Hélio Oiticica era pra mim um marginal, um herói e um mistério. Resolvi desvendá-lo: encontrei um passista, um artista, um inventor, uma bicha, um maluco e mais mistérios. Tudo começou quando me desafiei a responder a pergunta que eu mesma me fiz: "que cor tem o brasil?"

 

Hélio me daria a resposta, mas o Brasil não é para amadores, e a resposta não veio em cores, mas em dança e som. Pensava que o que Hélio fazia era arte, que fazia pintura, mas ele mesmo me diz "o q faço é MÚSICA".

 

MÚSICA como síntese da descoberta do corpo, um corpo liberto, um corpo que dança. Hélio, como dá pra sacar, era também um nietzschiano, daqueles que não conseguem crer em um deus que não dance.  A dança, segundo Nietzsche, coloca o homem em contato com essa essência artística do mundo, não a dança ensaiada, mas a dança do êxtase*.

 

Muito antes de poder se irritar com as coreografias do Tiktok, Hélio já queria a dança não coreografada, o corpo livre, o descontrole do corpo que dança e que samba. Impressionado com a força dionisíaca que emana dos ensaios de samba e incitado pelos escritos de Friedrich Nietzsche, Oiticica propõe uma arte que aconteça por “incorporação”*.

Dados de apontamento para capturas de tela
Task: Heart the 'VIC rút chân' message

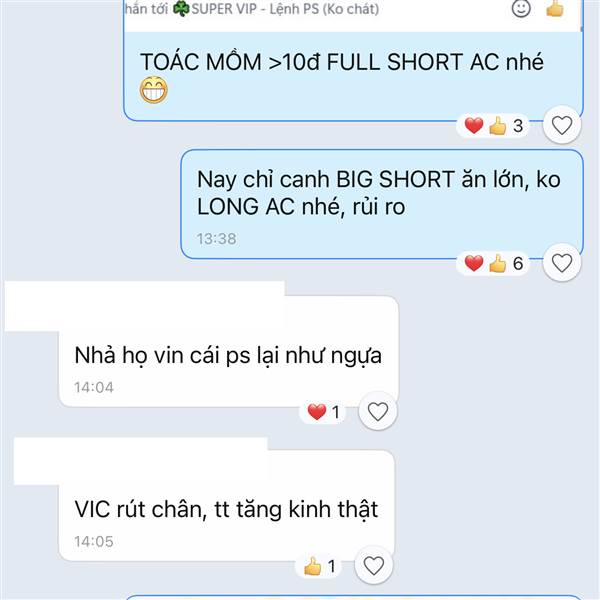Action: tap(374, 566)
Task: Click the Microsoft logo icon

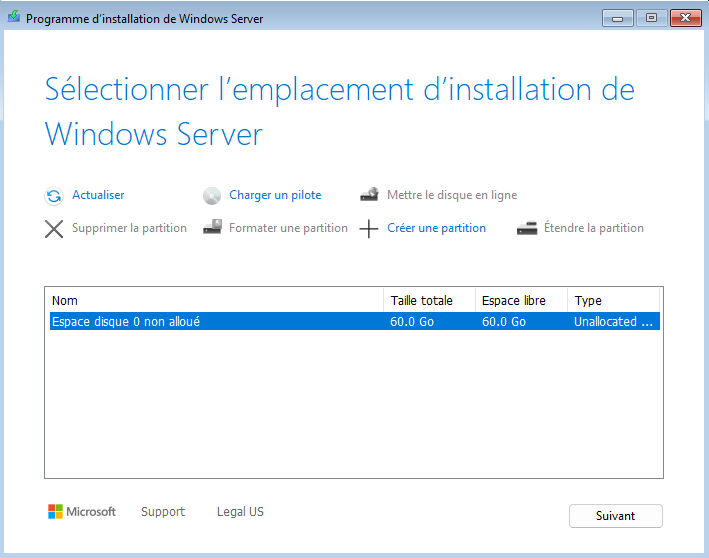Action: (x=56, y=512)
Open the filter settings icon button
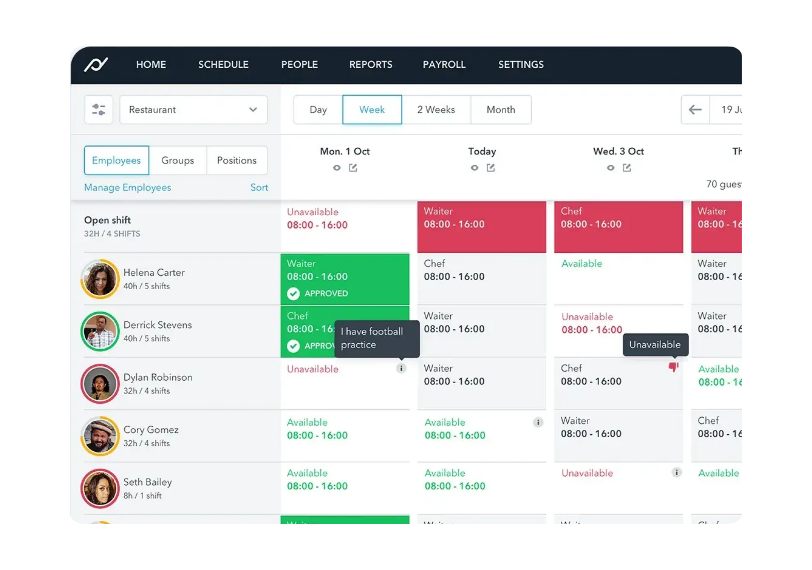 coord(98,110)
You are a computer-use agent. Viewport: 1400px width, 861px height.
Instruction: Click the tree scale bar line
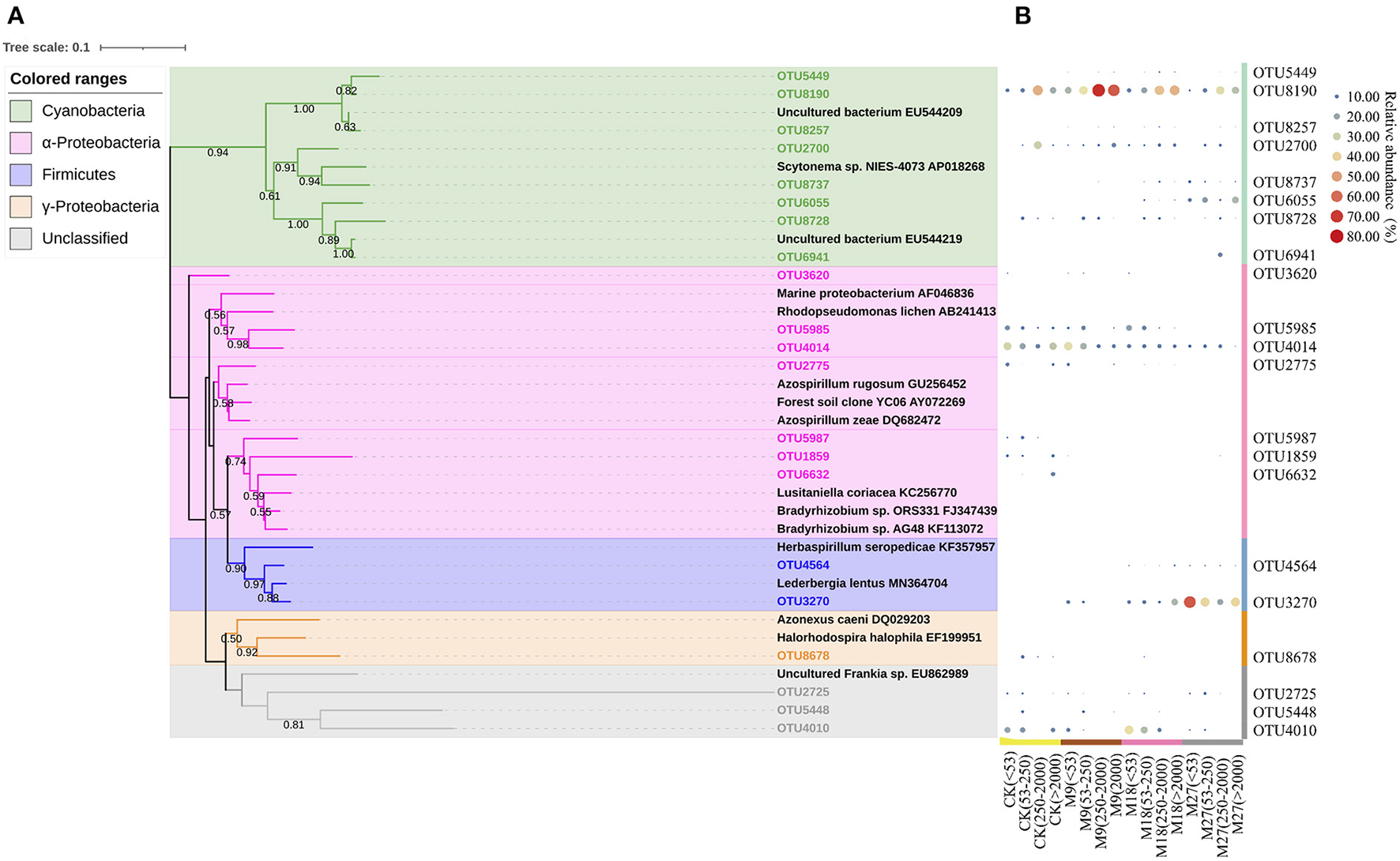tap(143, 48)
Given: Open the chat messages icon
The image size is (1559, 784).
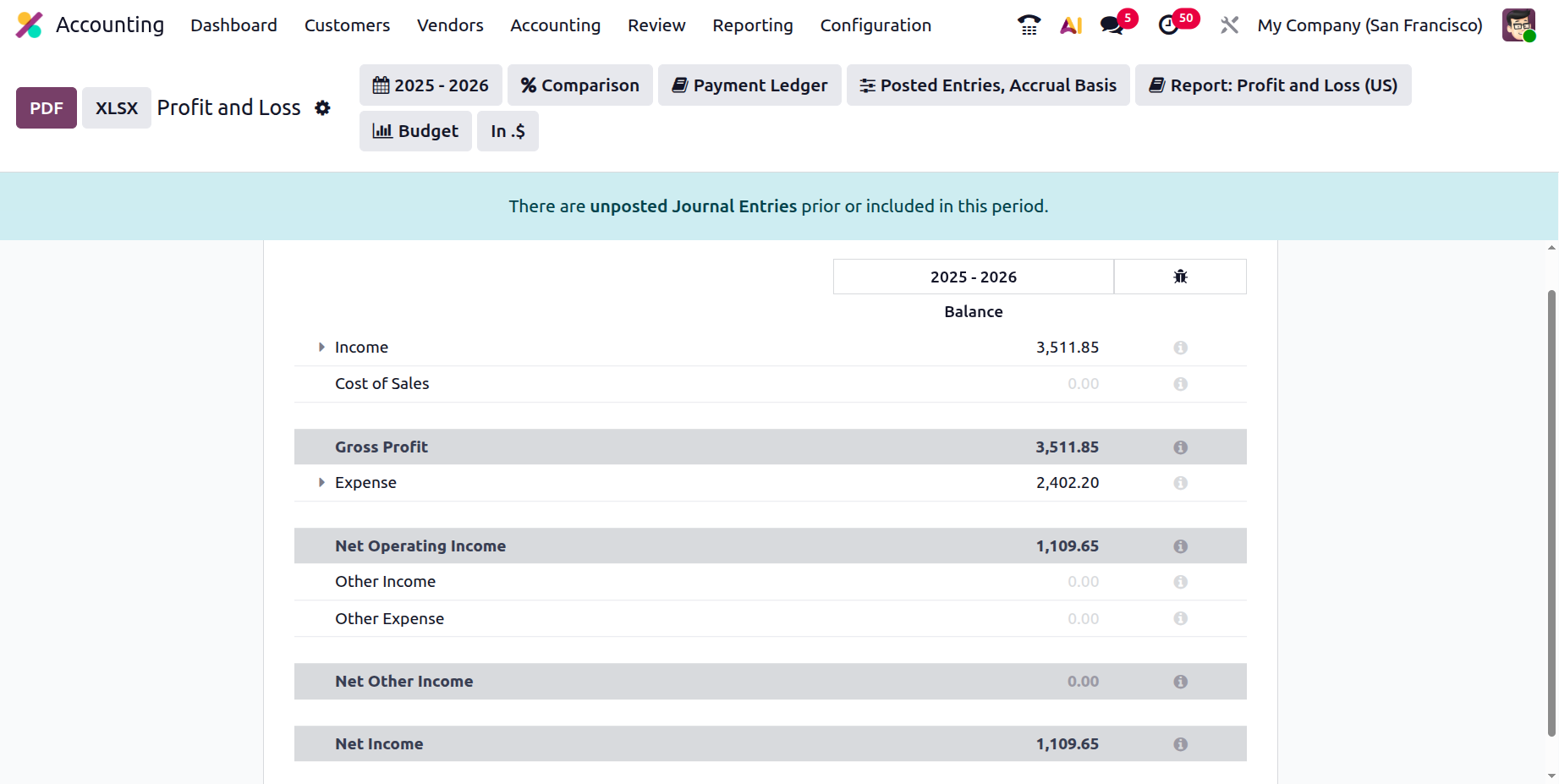Looking at the screenshot, I should [x=1113, y=25].
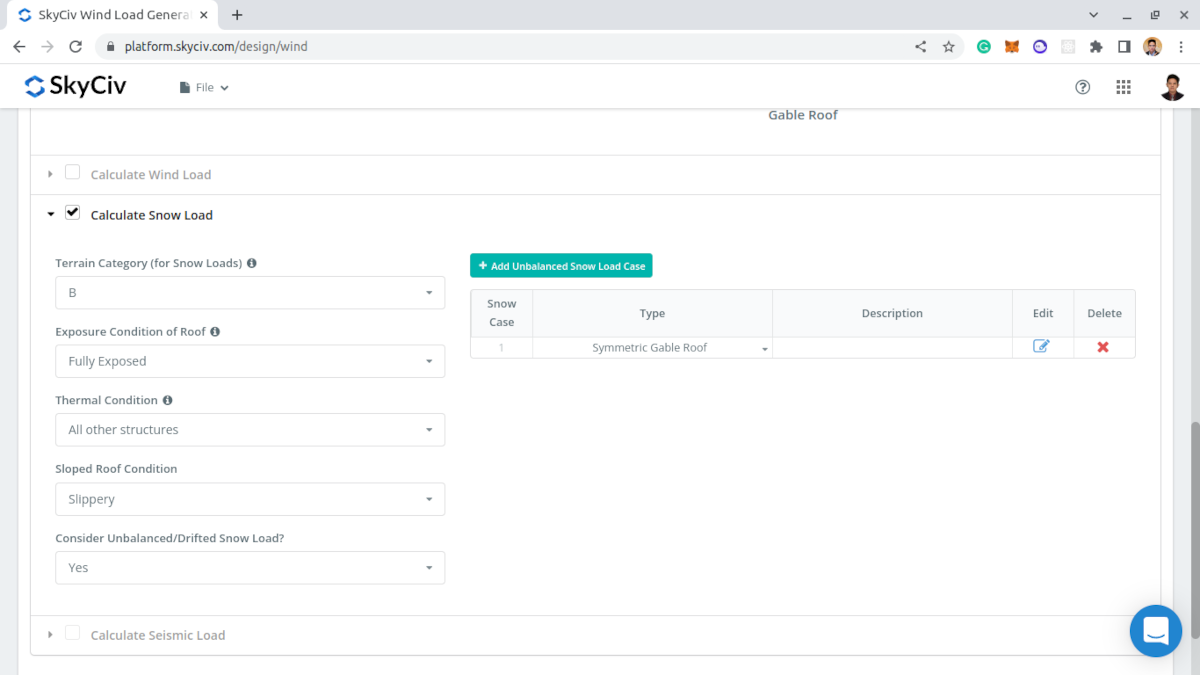Screen dimensions: 1200x675
Task: Open the Sloped Roof Condition dropdown
Action: (x=250, y=499)
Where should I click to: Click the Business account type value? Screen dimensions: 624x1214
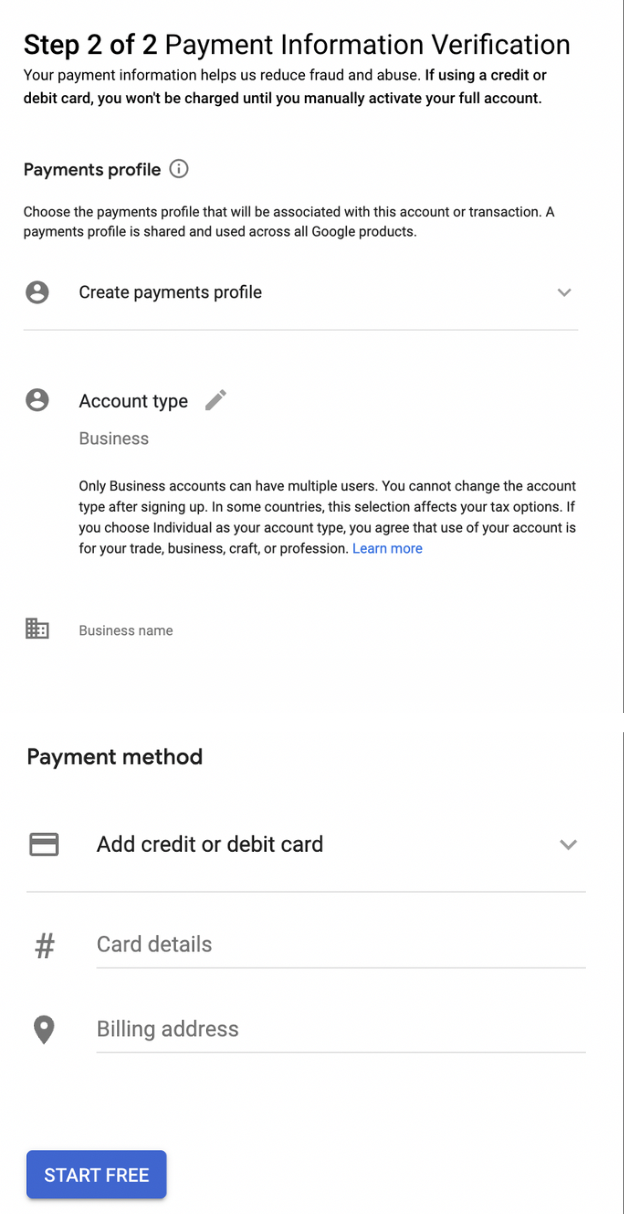pos(114,438)
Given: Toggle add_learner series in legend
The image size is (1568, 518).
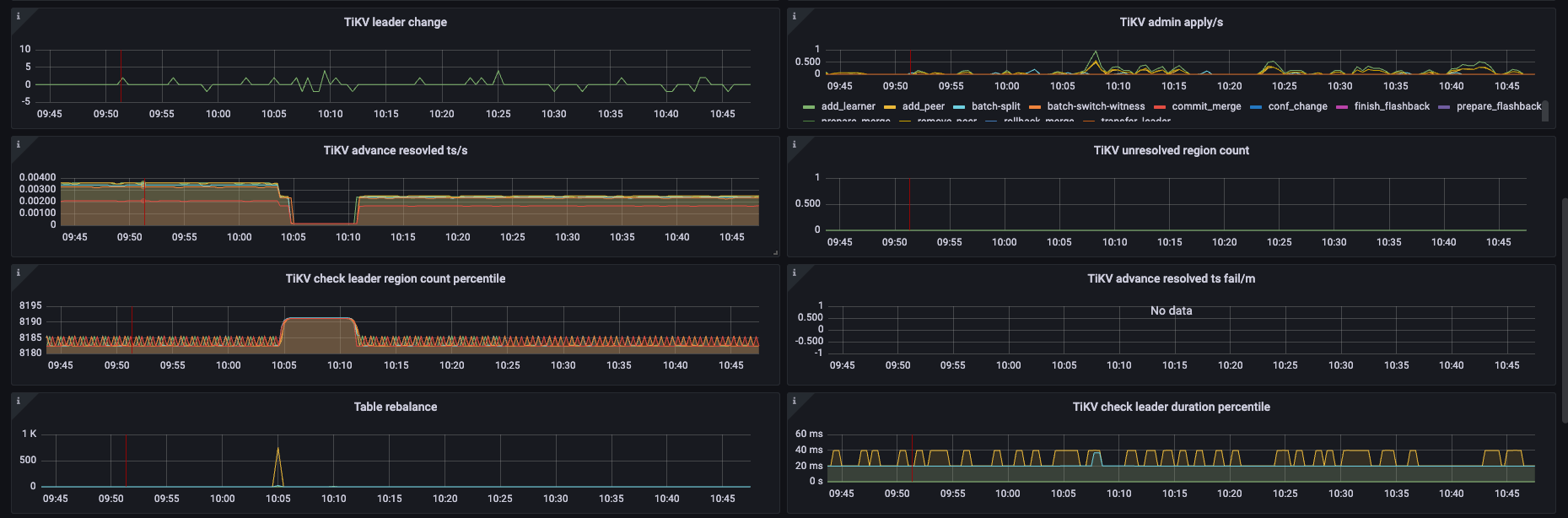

» **Requisitos da tarefa**
No texto sobre Hélio Oiticica, reproduza o trecho que começa em "Hélio Oiticica era" e termina em "dança do êxtase*.", substituindo "um corpo liberto" por "um corpo solto".

» **Resposta da tarefa**
Hélio Oiticica era pra mim um marginal, um herói e um mistério. Resolvi desvendá-lo: encontrei um passista, um artista, um inventor, uma bicha, um maluco e mais mistérios. Tudo começou quando me desafiei a responder a pergunta que eu mesma me fiz: "que cor tem o brasil?"

 

Hélio me daria a resposta, mas o Brasil não é para amadores, e a resposta não veio em cores, mas em dança e som. Pensava que o que Hélio fazia era arte, que fazia pintura, mas ele mesmo me diz "o q faço é MÚSICA".

 

MÚSICA como síntese da descoberta do corpo, um corpo solto, um corpo que dança. Hélio, como dá pra sacar, era também um nietzschiano, daqueles que não conseguem crer em um deus que não dance.  A dança, segundo Nietzsche, coloca o homem em contato com essa essência artística do mundo, não a dança ensaiada, mas a dança do êxtase*.